As street battles rage at the gates of Damascus, a diplomatic battle over Syria is looming at the UN.
President Assad’s forces have fought back against rebels advancing on the capital. But he is under pressure to leave power in an Arab League plan to be discussed by the UN Security Council. The US, Britain and France want it swiftly endorsed.
“We believe that the Security Council should not permit the Assad regime to assault the Syrian people while it rejects the Arab League’s proposal for a political solution,” said White House Press Secretary Jay Carney. “We do support the Arab League’s role in this process and governments that act to prop up Assad’s brutal regime will find themselves in a small minority and criticised for abetting further human rights violations.”

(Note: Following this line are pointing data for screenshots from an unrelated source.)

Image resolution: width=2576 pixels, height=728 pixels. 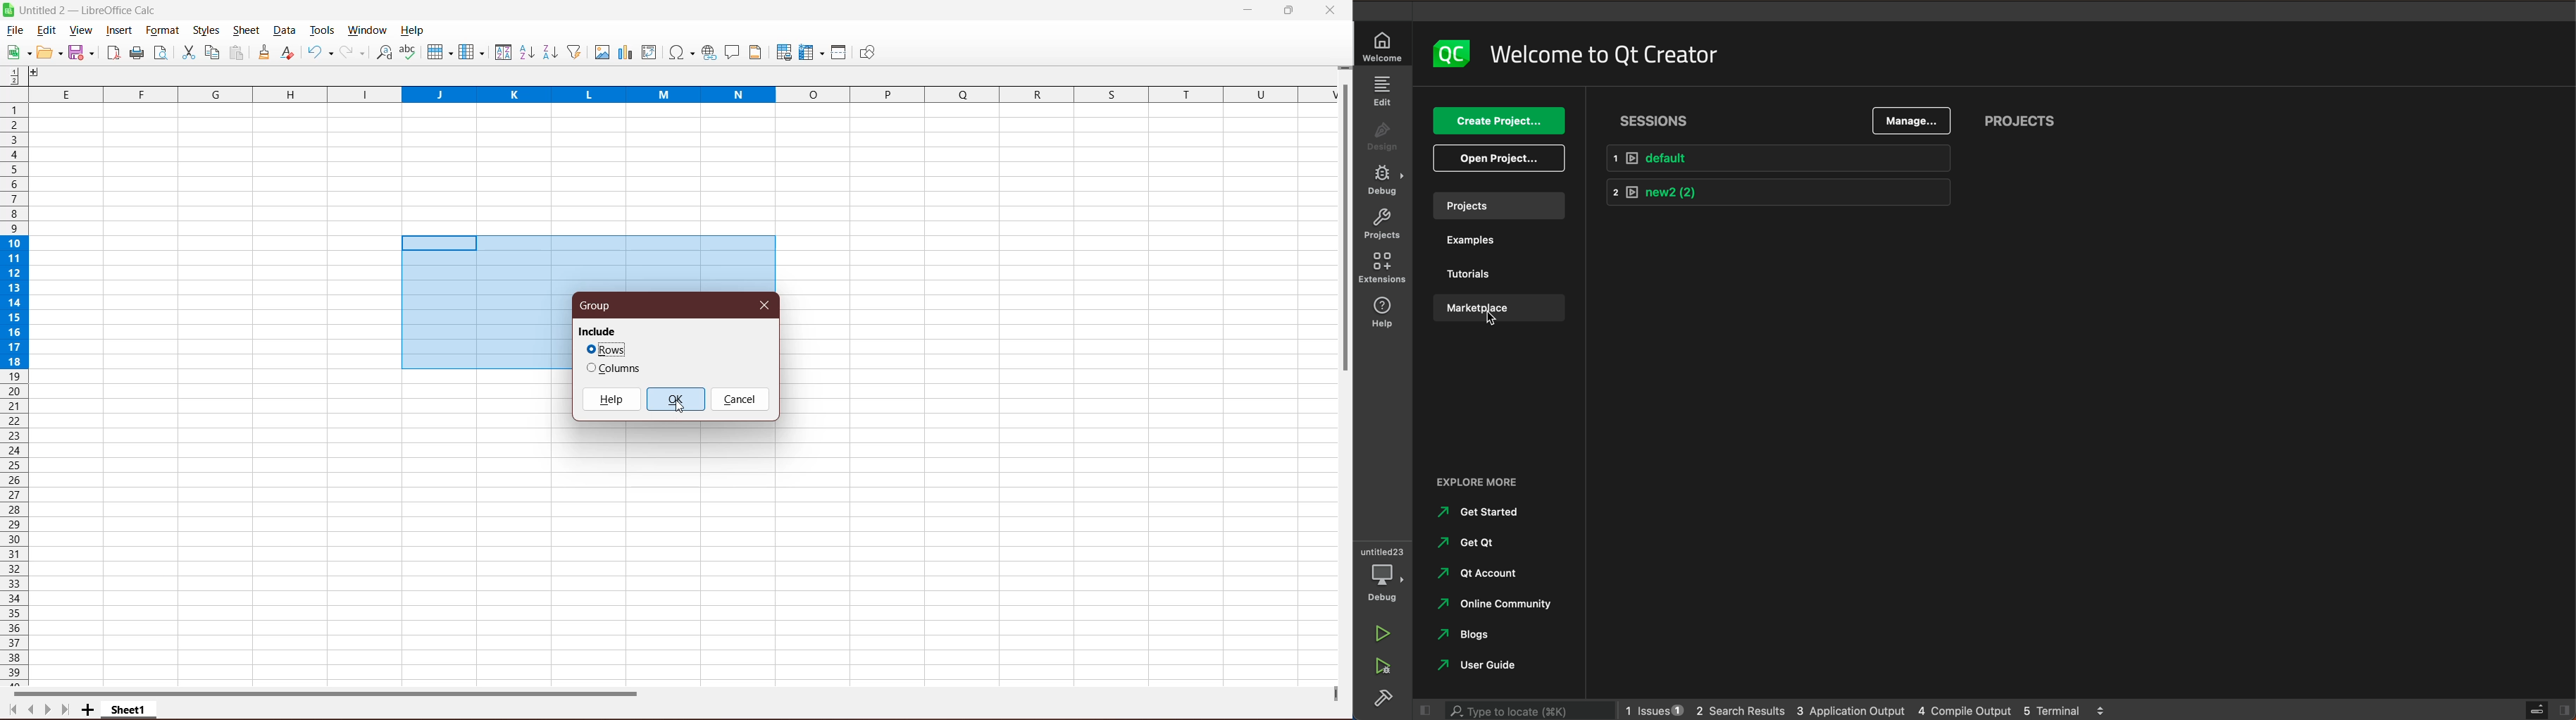 I want to click on mouse pointer, so click(x=1492, y=321).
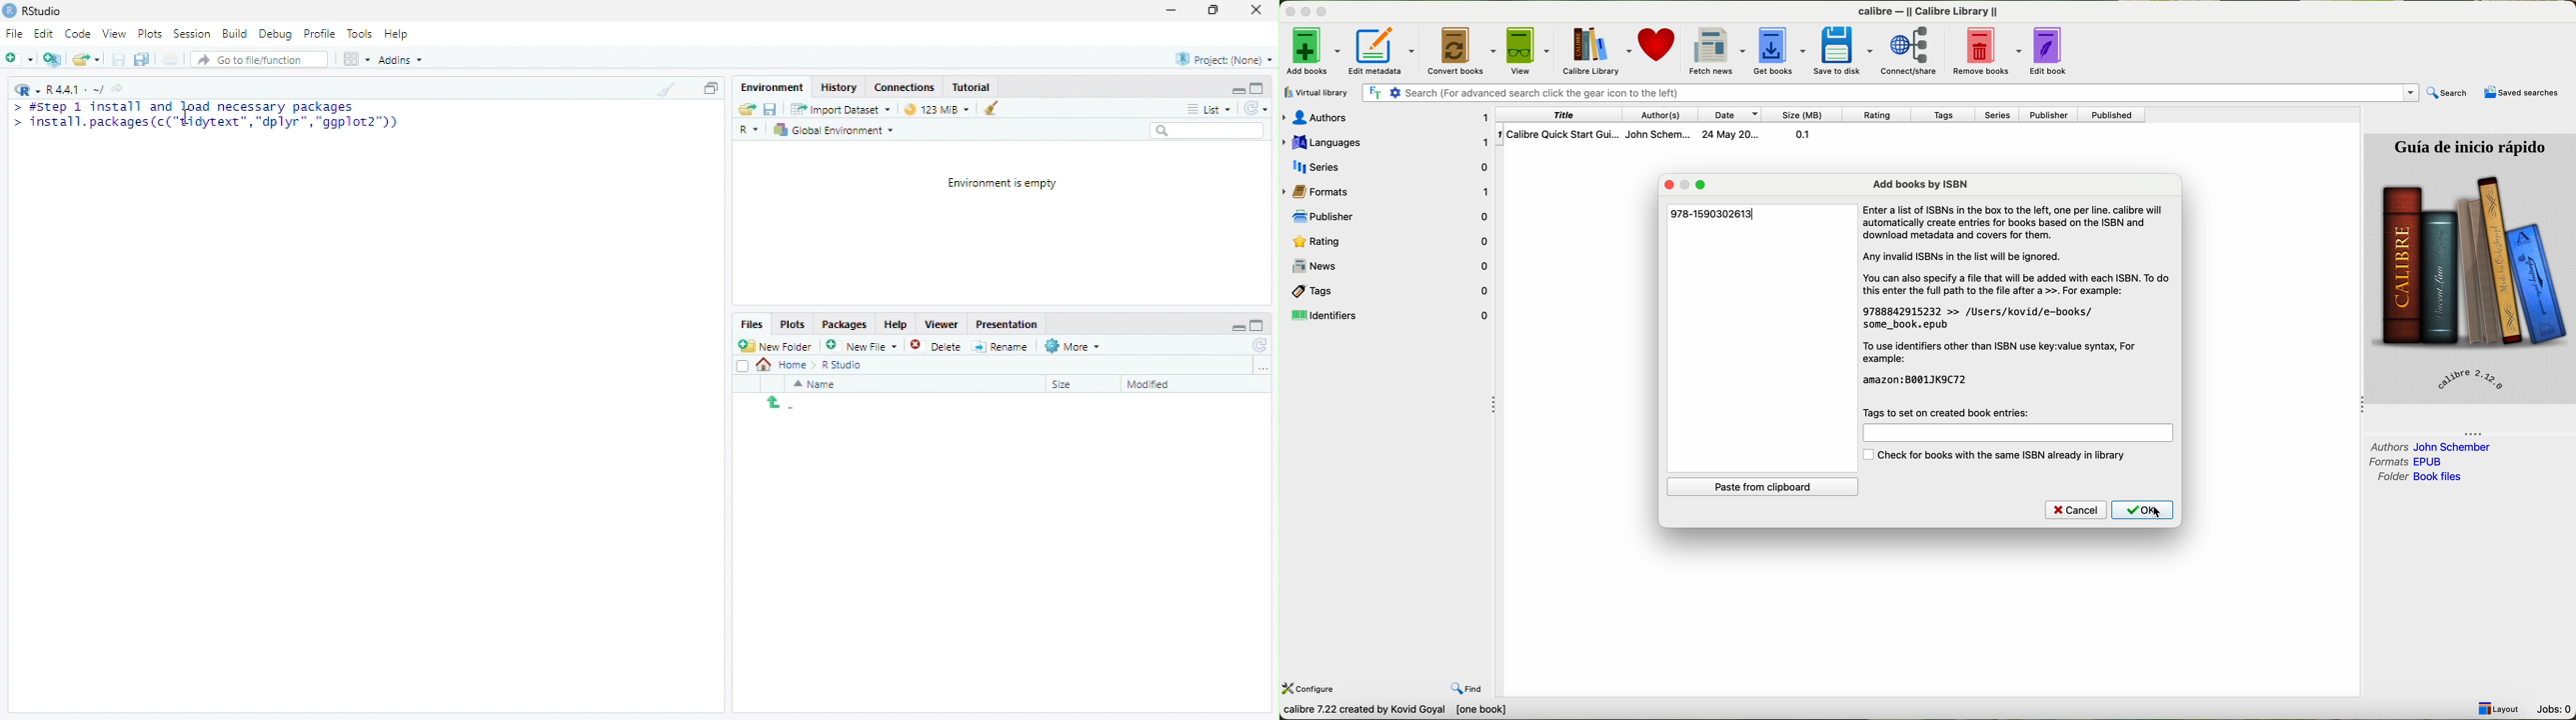  I want to click on Edit, so click(44, 34).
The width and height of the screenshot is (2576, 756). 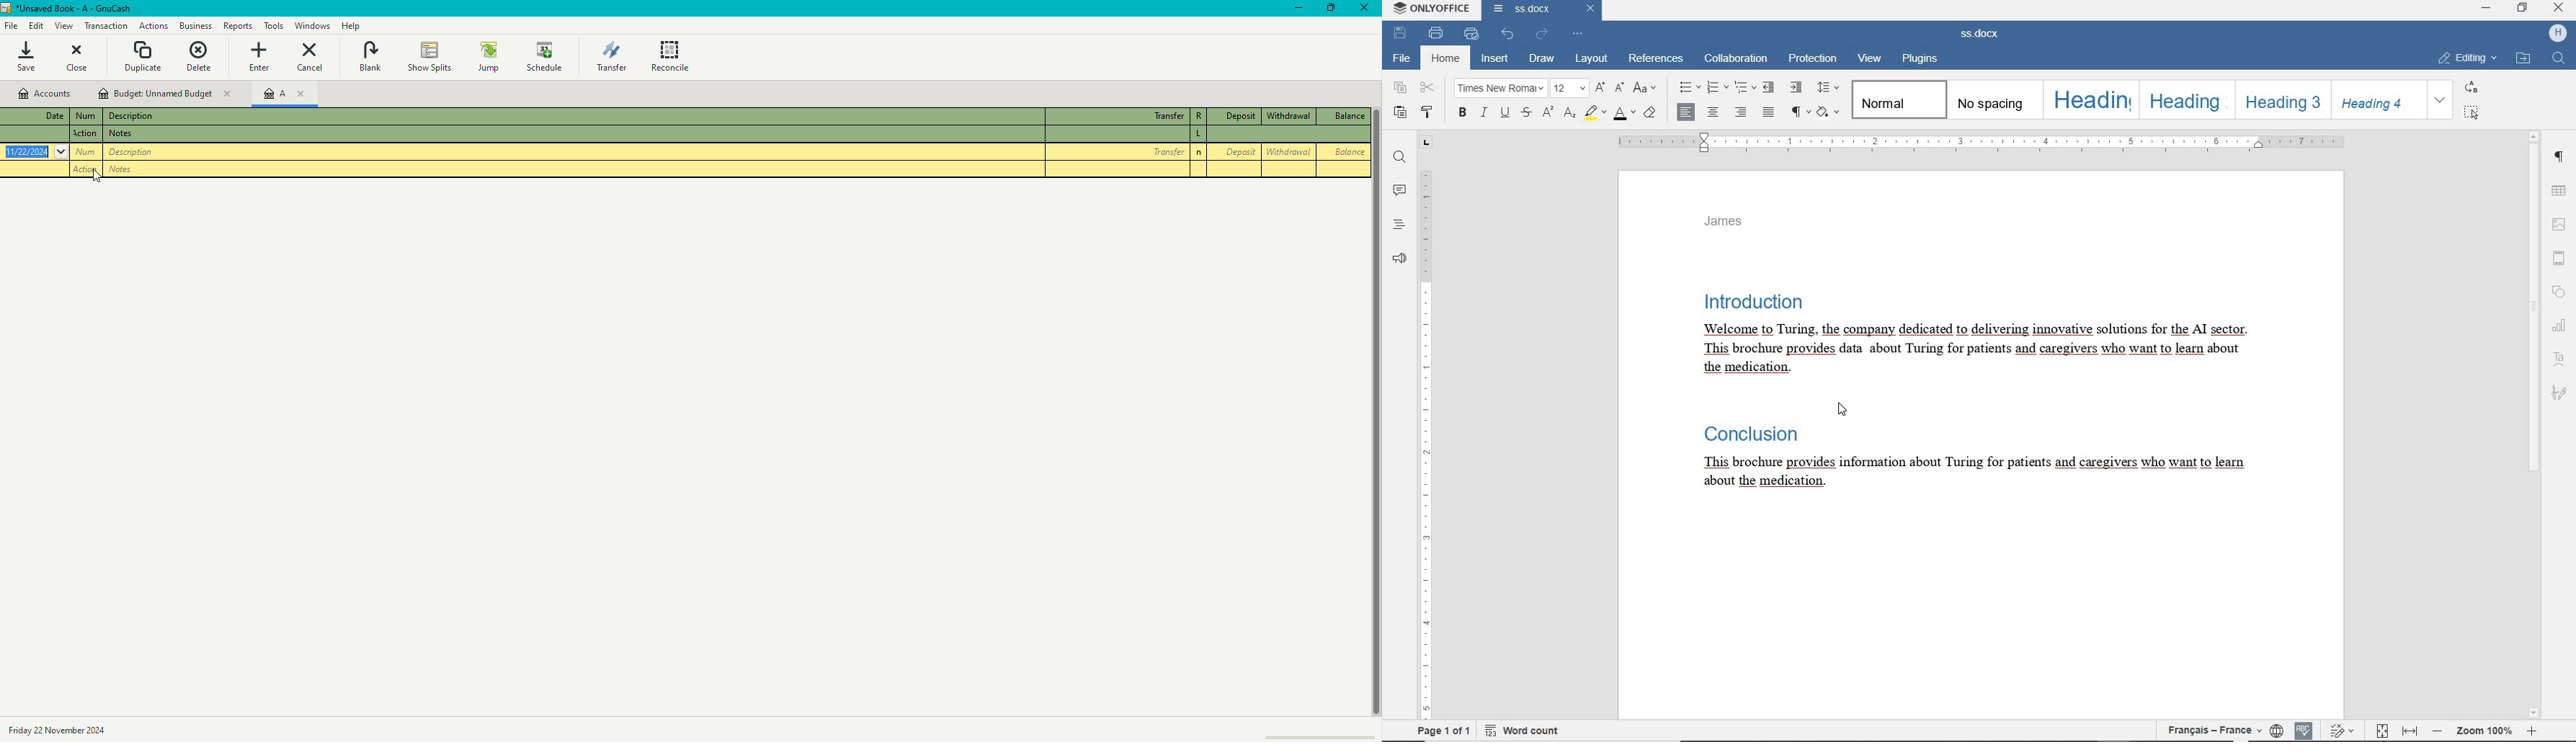 I want to click on SRIKETHROUGH, so click(x=1526, y=114).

The message seems aimed at President Assad’s ally Moscow, which is poised to veto a draft UN resolution calling for a political transition.
With Russia’s presidential poll ahead, some claim that Vladimir Putin is using support for Syria and refusal of Western-driven sanctions to boost his Kremlin bid.
The prime minister’s position is weaker than at any other time in which he has participated personally in an election campaign, according to political analyst Maria Lipman of the Carnegie Moscow Centre. And far from ignoring an anti-American mood in Russian society, she says that he has played it up throughout his leadership.
As Moscow launches its own mediation drive, the Arab League’s observer mission remains suspended and the death toll in Syria continues to rise.